Cientistas do Museu Nacional de História Natural do Smithsonian, nos Estados Unidos, descobriram a mais antiga prova de que parentes evolutivos próximos do homem moderno praticavam canibalismo. Descrita na edição de ontem da revista Scientific Reports, a evidência, um osso de canela, tem 1,45 milhão de anos e foi encontrada no Quênia. Uma avaliação feita por meio de modelos 3D aponta que as nove marcas de corte localizadas na superfície do fóssil são danos causados por ferramentas de pedra.
"Existem inúmeros outros exemplos de espécies da árvore evolutiva humana consumindo umas às outras para nutrição, mas esse fóssil sugere que os parentes de nossa espécie estavam comendo uns aos outros para sobreviver muito antes do que reconhecíamos", afirma, em nota, Briana Pobiner, do Museu Nacional de História Natural e líder do trabalho. A cientista encontrou a tíbia fossilizada nas coleções do Museu Nacional de Nairóbi enquanto procurava material para uma outra pesquisa. Ao examinar o fóssil procurando marcas de mordidas de animais extintos, encontrou evidências do que parecia uma carnificina.
Ela, então, enviou moldes do osso a Michael Pante, da Colorado State University. O coautor do trabalho fez escaneamentos 3D do material e comparou a forma das lesões com um banco de dados composto por 898 marcas individuais de dente, açougue e pisoteio. A análise identificou que nove das 11 marcas teriam sido causadas por pedras. As outras duas foram geradas, provavelmente, pela mordida de um grande felino — Pobiner acredita que tenha sido um dente-de-sabre.
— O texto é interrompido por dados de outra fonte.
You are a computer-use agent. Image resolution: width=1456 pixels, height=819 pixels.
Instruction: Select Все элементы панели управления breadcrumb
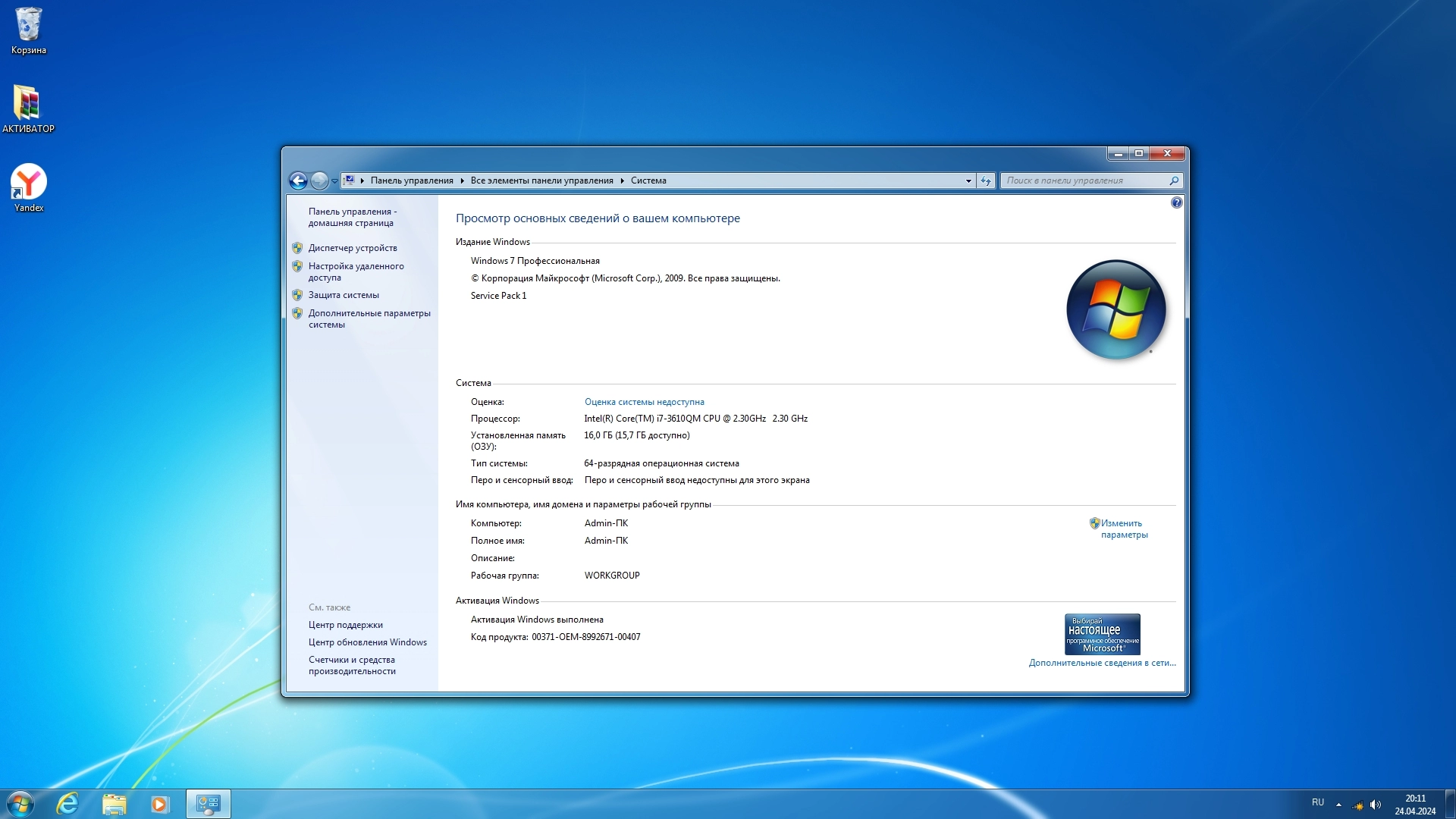tap(541, 180)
De acordo com os cientistas, por si só, as marcas de corte não provam que houve canibalismo. No entanto, a líder do trabalho avalia que esse parece ser o cenário mais provável. Ela explica que as marcas estão localizadas onde um músculo da panturrilha estaria preso ao osso, lugar adequado para corte quando objetivo é remover um pedaço de carne.
Além disso, segue Pobiner, os cortes estão todos na mesma direção, de maneira que uma mão segurando uma ferramenta de pedra poderia fazê-los seguidamente sem mudar a pegada ou ajustar o ângulo. "Essas marcas se parecem muito com o que vi em fósseis de animais que estavam sendo processados para consumo. Parece mais provável que a carne dessa perna tenha sido comida, e que tenha sido comida para nutrição, não para um ritual", avalia.
O osso analisado havia sido identificado, inicialmente, como de um Australopithecus boisei. Depois, em 1990, concluiu-se que se tratava de um Homo erectus. Atualmente, os especialistas concordam que não há informações suficientes para dizer exatamente a qual espécie particular de hominídeo ele pertence. As ferramentas usadas também não restringem quais espécies poderiam ter feito o corte. Dessa forma, além de indicar um traço de canibalismo pré-histórico, o fóssil pode ser os resquícios de uma espécie que se alimentava de um "primo evolutivo", afirmam os autores.
Um crânio encontrado na África do Sul, em 1976, também gerou debates sobre o primeiro caso conhecido de parentes humanos massacrando uns aos outros. O fóssil tem idade estimada de 1,5 a 2,6 milhões de anos, e estudos sobre ele resultaram em estudos divulgados em 2000 e 2018 que discordam sobre a origem das marcas logo abaixo da bochecha direita. A equipe liderada por Pobiner diz ter vontade de reexaminar o crânio, já que, segundo eles, as marcas de corte foram feitas usando as mesmas técnicas observadas no osso de canela encontrado no museu do Quênia.